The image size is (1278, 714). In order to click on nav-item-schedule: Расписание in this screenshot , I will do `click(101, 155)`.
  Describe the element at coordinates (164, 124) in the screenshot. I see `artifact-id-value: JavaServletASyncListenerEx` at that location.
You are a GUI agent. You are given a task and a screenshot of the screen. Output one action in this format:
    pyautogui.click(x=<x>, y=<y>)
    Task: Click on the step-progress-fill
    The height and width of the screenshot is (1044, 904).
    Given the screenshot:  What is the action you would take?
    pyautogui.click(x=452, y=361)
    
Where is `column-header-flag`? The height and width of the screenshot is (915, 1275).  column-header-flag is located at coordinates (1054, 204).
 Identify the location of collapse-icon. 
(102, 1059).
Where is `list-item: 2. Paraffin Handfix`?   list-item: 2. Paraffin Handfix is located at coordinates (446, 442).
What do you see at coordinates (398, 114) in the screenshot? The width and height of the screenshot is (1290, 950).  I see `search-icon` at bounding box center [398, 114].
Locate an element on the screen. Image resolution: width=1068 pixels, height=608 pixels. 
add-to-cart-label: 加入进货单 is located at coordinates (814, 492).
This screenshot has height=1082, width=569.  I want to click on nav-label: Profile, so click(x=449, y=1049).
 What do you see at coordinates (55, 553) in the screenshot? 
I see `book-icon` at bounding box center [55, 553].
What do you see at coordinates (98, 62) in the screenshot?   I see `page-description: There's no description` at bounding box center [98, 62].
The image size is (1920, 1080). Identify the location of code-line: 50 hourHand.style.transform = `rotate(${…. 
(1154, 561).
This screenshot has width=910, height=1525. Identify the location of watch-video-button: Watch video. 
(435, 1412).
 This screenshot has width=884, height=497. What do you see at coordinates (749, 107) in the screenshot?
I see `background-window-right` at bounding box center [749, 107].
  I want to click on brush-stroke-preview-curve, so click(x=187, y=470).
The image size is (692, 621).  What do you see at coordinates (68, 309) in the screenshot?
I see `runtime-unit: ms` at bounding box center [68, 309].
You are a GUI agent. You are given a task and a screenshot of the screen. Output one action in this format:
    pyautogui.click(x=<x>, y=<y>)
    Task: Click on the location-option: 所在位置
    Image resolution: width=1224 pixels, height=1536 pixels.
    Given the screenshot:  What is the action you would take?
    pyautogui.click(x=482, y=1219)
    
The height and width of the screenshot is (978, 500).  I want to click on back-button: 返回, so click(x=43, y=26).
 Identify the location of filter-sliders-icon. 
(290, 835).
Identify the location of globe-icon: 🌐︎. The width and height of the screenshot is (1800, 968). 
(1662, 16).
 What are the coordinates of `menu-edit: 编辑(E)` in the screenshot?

========================================

- **EXERCISE OBJECTIVE**: Print every line from the one containing "coordinates (1054, 204)." down to the one containing "(1154, 561).", both included, without changing anything.

- **RESPONSE BOX**:
Where is `column-header-flag`? The height and width of the screenshot is (915, 1275).  column-header-flag is located at coordinates (1054, 204).
 Identify the location of collapse-icon. 
(102, 1059).
Where is `list-item: 2. Paraffin Handfix`?   list-item: 2. Paraffin Handfix is located at coordinates (446, 442).
What do you see at coordinates (398, 114) in the screenshot? The width and height of the screenshot is (1290, 950).  I see `search-icon` at bounding box center [398, 114].
Locate an element on the screen. Image resolution: width=1068 pixels, height=608 pixels. 
add-to-cart-label: 加入进货单 is located at coordinates (814, 492).
This screenshot has height=1082, width=569.  I want to click on nav-label: Profile, so click(x=449, y=1049).
 What do you see at coordinates (55, 553) in the screenshot? 
I see `book-icon` at bounding box center [55, 553].
What do you see at coordinates (98, 62) in the screenshot?   I see `page-description: There's no description` at bounding box center [98, 62].
The image size is (1920, 1080). Identify the location of code-line: 50 hourHand.style.transform = `rotate(${…. 
(1154, 561).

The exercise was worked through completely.